SHORT EXERCISE A:
Answer these questions using the pronunciation thread below:
(i) What book did the daughter order for one of her classes, and who wrote it?
(ii) Which two words does one reply say "MAL" rhymes with?
(iii) Whose pronunciation of the word did the daughter rely on when she made her correction?

Pronunciation of 'malady'

So my daughter is home this week. I’m noticing that, in contrast to my son who came home from the Navy feeling that his dad and I were smarter than he had thought we were before he left, my daughter came home from college feeling that we are MUCH stupider than she is.

Anyway, she wanted me to check on the status of a book she had ordered for one of her classes – The Female Malady by Elaine Showalter. I pronounced ‘malady’ in the title as I have always done, and was rather condescendingly corrected. Apparently, the correct pronunciation is ‘mu-law-dee.’ I argued a bit, but was told that ‘mu-law-dee’ is how Doe’s professor pronounces it, her professor being, of course, an educated person unlike dumb old me.

Now, the only pronunciation I’ve been able to find – in my own dictionaries or online – is the silly, uneducated one I’ve always used. Has any one else heard an alternate pronunciation?

I’ve only ever heard MAL-uh-dee. (“MAL” rhymes with “pal” and “gal”).

I suppose I’m a dummy like you. I have never heard the word pronounced in any way other than: mal rhymes with pal, uh, dee, with the accent on the first syllable.

I think you chase your daughter around the house yelling “CITE!” every time she corrects your pronunciation until she produces something a little more concrete than Professor so-and-so in class. :slight_smile:

I’ve dug and I’ve dug, and I can’t find a single source that even mentions the other pronunciation.

her professor either
a) has an accent
b) is using some odd regional quirk
c) never heard the word and is guessing at how to say it
d) isn’t as edumacated as she thinks
e) is attempting humor of some sort
f) is an idiot
g) some combination of the above

Although it is spelled m-a-l-a-d-y, the word is actually pronounced “disorder.”

Or is it nucular?

Element and text location data
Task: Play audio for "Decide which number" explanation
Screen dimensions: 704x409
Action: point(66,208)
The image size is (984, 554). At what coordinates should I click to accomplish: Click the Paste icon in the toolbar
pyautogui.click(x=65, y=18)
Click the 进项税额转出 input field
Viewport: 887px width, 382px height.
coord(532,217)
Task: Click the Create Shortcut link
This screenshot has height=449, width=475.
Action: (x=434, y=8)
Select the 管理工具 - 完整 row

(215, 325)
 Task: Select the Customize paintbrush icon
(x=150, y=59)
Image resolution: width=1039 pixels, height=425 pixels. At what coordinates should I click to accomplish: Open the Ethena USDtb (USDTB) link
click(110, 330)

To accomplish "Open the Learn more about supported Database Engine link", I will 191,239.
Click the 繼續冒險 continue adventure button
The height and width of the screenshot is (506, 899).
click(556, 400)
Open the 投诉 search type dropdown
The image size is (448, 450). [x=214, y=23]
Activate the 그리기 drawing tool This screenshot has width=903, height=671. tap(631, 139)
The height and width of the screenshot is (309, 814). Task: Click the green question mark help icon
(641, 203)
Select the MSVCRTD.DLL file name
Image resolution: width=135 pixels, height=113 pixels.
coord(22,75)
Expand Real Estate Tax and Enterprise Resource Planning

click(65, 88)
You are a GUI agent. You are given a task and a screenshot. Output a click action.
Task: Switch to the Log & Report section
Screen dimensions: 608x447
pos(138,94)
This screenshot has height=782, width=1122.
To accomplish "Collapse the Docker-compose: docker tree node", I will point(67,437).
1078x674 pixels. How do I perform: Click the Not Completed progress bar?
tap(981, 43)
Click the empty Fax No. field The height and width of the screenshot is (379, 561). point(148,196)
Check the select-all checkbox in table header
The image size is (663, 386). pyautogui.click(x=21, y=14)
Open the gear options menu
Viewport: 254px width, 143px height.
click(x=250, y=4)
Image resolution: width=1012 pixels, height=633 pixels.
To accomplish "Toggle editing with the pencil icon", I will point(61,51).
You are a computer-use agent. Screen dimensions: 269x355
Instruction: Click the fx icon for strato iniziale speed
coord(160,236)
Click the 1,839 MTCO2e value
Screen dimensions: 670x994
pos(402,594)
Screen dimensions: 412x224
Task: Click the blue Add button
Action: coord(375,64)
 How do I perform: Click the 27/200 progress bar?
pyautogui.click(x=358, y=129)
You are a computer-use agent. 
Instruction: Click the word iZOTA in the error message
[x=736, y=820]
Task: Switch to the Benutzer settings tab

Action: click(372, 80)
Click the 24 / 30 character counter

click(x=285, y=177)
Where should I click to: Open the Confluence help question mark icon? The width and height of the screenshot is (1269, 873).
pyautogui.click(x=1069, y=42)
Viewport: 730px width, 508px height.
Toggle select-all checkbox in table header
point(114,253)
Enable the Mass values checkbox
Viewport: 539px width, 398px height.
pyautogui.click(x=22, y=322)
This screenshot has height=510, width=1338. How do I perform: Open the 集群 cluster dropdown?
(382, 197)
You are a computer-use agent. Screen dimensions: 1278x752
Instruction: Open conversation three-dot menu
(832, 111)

SHORT EXERCISE B: Count how many lines of the records contain the string "pixels", treating case as significant, and give only the number.

EXERCISE RESPONSE A:
(i) The Female Malady by Elaine Showalter
(ii) "pal" and "gal"
(iii) Her professor's

EXERCISE RESPONSE B: 4